GAPDH/LDH was positively correlated with the b* color parameter (r = 0.65 and P α ≤ 0.05). In some studies, GAPDH is considered as an indicator of the process of crushing the meat in cured and fermented products [61]. LDH is involved in the regeneration of postmortem NADH, which reduces metmyoglobin to deoxymyoglobin and maintains the color stability of muscle [13, 14]. The redox state of myoglobin is influenced by the b* color parameter [13]. Moreover, ALD was positively correlated with the b* color parameter (r = 0.75 and P α ≤ 0.05), but phosphorylase b/phosphorylase b kinase (PHb/PHbK) was negatively correlated with ALD (r = 0.76 and P α ≤ 0.05). ALD and PHb/PHbK are enzymes in the glycolytic pathway and their activity influences the rate of postmortem glycolysis. The ALD enzyme is applied in rabbit meat as an indicator of glycolytic metabolism [65]. A higher significant activity of these enzymes was observed by Ramirez et al. [65] in rabbits with higher glycolytic characteristics and higher b* values, which was consistent with the results of the present study (Tables 1, 4). Phosphorylase kinase (PH) exists in two forms as follows: active a and non-active b. In PSE meat, the activity of PHa is higher than normal meat [66]. PSE meat is characterized by a pale color, which is also connected with the activity of the aforementioned enzymes.

Additionally, CK/PGAK was positively correlated with juiciness (r = 0.67 and P α ≤ 0.05). CK is responsible for the conversion of creatine phosphate (CP) into creatine and ATP. ATP production is necessary to keep the muscle in a relaxed state. When 70 % of CP is degraded, then ATP is replenished by the degradation of glycogen. Glycolysis also produces lactate, H+, and heat, thus resulting in decreased pH levels and protein denaturation by approximately 20 %. Thus, the decline in pH depends on initial concentration of CP and glycogen [9, 67]. Van de Wiel and Zhang [9] suggested that higher CK levels cause a rapid degradation of CP, which may, in turn, promote glycolysis, a more rapid pH decline, and muscle contraction, thereby, resulting in a high drip loss. Therefore, we hypothesize that a higher abundance of CK in drip loss indicates a lower content of CK in meat, which causes a slower degradation of CP and, consequently, the normal course of maturation.
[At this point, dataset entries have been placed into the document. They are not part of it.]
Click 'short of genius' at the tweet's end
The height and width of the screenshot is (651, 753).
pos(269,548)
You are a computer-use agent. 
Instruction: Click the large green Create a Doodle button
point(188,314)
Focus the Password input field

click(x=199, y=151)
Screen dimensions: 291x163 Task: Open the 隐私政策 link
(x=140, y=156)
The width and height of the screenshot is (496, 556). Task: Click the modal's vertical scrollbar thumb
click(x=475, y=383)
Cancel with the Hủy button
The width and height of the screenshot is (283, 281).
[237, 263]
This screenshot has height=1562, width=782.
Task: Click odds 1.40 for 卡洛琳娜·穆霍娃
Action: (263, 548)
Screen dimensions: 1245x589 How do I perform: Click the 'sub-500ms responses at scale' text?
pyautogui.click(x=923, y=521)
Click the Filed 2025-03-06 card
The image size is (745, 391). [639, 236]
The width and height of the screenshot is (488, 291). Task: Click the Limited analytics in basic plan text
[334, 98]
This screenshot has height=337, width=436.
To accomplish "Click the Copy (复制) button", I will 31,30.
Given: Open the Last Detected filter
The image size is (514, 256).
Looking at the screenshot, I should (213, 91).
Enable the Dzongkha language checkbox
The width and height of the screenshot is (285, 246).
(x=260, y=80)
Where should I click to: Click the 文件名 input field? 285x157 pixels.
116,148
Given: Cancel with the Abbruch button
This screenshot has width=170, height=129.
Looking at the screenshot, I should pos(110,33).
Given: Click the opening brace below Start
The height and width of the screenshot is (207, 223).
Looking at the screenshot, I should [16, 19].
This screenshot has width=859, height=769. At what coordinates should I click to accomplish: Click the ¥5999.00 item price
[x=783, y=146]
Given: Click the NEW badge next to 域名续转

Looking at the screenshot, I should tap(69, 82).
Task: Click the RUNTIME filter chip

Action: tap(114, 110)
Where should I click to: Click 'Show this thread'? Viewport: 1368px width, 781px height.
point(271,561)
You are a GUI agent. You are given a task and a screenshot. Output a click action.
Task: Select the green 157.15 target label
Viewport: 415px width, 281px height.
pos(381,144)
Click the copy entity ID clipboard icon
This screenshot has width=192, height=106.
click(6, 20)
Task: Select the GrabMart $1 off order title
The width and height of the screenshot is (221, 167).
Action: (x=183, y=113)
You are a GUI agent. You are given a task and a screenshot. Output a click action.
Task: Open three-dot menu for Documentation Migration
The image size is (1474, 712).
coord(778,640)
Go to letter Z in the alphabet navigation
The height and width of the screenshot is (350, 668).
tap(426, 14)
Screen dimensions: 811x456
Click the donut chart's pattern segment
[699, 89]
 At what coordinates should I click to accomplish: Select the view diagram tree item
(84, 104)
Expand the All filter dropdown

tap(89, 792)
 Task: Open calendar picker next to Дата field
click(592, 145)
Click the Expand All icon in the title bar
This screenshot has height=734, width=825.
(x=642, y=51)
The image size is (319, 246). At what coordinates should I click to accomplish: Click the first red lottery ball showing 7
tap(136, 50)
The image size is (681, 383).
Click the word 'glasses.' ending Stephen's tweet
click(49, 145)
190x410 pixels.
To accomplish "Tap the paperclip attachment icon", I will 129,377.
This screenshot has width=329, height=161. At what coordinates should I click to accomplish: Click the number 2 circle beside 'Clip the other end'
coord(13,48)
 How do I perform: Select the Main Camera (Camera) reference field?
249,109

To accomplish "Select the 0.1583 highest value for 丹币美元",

It is well known that such meat is juicier, which was verified by the present study (Table 2).

Conclusions

The results of the present study confirm a lower technological quality of PSE and acid meat. From a sensory point of view, PSE meat was characterized by lower color intensity and acid meat was characterized by the lowest levels of juiciness. The muscle protein profile showed a significantly a higher quantity of μ-calpain in PSE and acid meat compared to normal meat. Additionally, lower quantity of polypeptides with molecular sizes 31 and 29 kDa, which were products of CK degradation, was observed in faulty meat (meat with higher rates of glycolysis). The lower quantity of myofibrillar proteins (myosin LC1, TnT, and TnC) in meat with higher glycogen levels and lower pH levels showed higher rates of proteolysis due to the higher enzymatic proteolysis activity in these meats. TnC and TnI were associated with meat quality. Moreover, these results showed that TnC/TnI ratio can be a pertinent marker of postmortem muscle metabolism and is related to the textural properties of meat. Furthermore, several soluble proteins from the drip loss were related to meat quality, especially PGM and the B chain of hemoglobin in PSE meat.